In 1994 I made my home near Olympic National Park so that I could better pursue a career as a nature sound-recording artist. Since then, I've circled the globe, recording on every continent but Antarctica, seeking the pristine sounds of nature--only to find the planet's sacred soundtrack increasingly drowned out by the harsh mechanical sounds of man. Many have bemoaned the tragic loss of wondrous night skies to the creeping blur of light pollution. But right under our very ears, we've been losing a natural treasure every bit as spiritually uplifting. And losing it just as fast, if not faster. When I started recording in my home state of Washington 25 years ago, I soon hiked to nearly two dozen locations where I could reliably record the unspoiled sounds of nature--wild trout breaking the surface of a mountain lake to feed on the evening hatch of insects or the clear ringing morning song of western meadowlarks from grass-covered hillsides--for at least 15 minutes without an intrusion like the brrrrr of a chain saw, the whine of an off-road vehicle, the crackle of power lines, or the roar of a jet passing overhead. That's become my gold standard: 15 minutes of natural silence. Sadly, the list of quiet havens in my home state has shrunk to three.
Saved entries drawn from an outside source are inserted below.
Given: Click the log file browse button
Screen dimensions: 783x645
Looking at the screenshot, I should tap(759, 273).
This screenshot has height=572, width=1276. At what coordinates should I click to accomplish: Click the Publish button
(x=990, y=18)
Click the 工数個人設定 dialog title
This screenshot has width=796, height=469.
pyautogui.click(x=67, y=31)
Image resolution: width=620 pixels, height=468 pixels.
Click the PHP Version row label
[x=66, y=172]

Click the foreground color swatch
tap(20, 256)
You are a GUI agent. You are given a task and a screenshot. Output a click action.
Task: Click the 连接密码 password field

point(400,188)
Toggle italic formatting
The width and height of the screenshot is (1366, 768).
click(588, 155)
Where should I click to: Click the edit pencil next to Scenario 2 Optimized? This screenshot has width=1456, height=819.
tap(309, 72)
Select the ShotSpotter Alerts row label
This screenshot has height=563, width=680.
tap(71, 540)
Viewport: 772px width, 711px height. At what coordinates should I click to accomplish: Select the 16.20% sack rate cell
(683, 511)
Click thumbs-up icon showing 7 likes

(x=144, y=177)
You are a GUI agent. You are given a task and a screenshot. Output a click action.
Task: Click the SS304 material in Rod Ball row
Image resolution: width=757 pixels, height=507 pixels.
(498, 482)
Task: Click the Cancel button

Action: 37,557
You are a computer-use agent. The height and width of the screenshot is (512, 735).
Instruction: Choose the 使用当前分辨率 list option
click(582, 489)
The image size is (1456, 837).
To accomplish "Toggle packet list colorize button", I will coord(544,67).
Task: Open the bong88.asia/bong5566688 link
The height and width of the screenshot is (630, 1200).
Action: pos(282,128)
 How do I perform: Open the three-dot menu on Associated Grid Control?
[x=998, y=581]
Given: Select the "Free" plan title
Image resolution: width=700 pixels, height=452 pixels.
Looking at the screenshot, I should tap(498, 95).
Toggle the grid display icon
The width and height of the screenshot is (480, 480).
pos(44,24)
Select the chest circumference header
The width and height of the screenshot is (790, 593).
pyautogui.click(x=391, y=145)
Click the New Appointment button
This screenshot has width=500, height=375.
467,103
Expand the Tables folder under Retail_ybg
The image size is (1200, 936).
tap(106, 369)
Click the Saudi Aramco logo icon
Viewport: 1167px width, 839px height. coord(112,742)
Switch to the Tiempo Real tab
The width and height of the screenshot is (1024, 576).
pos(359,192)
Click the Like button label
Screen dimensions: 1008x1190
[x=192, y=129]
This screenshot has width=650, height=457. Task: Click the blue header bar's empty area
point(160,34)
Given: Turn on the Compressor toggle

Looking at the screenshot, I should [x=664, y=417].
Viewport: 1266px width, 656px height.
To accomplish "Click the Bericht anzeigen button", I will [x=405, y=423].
Nationwide, it's no better. By my extensive travels and sound safaris, I'd guess that about only a dozen places remain in our vast country where a quiet-seeker can reliably hear nature unencumbered by noise for a quarter-hour during daylight hours. Most people doubt me when I say this, and often mention a recent "quiet" experience. Surely those experiences are quieter than the person's normal city or suburban or even country environs, but they likely do not offer the total escape from modern noise, the total immersion in nature that grizzly tracker and author Doug Peacock calls "the closest way to really get in touch with ... your innermost humanity--that's how we evolved, listening and smelling in ways that aren't imaginable today. We're the same species. The human mind, our intelligence, our consciousness, it all evolved from a habitat, whose remnants here in this country we call wilderness." Peacock told me this...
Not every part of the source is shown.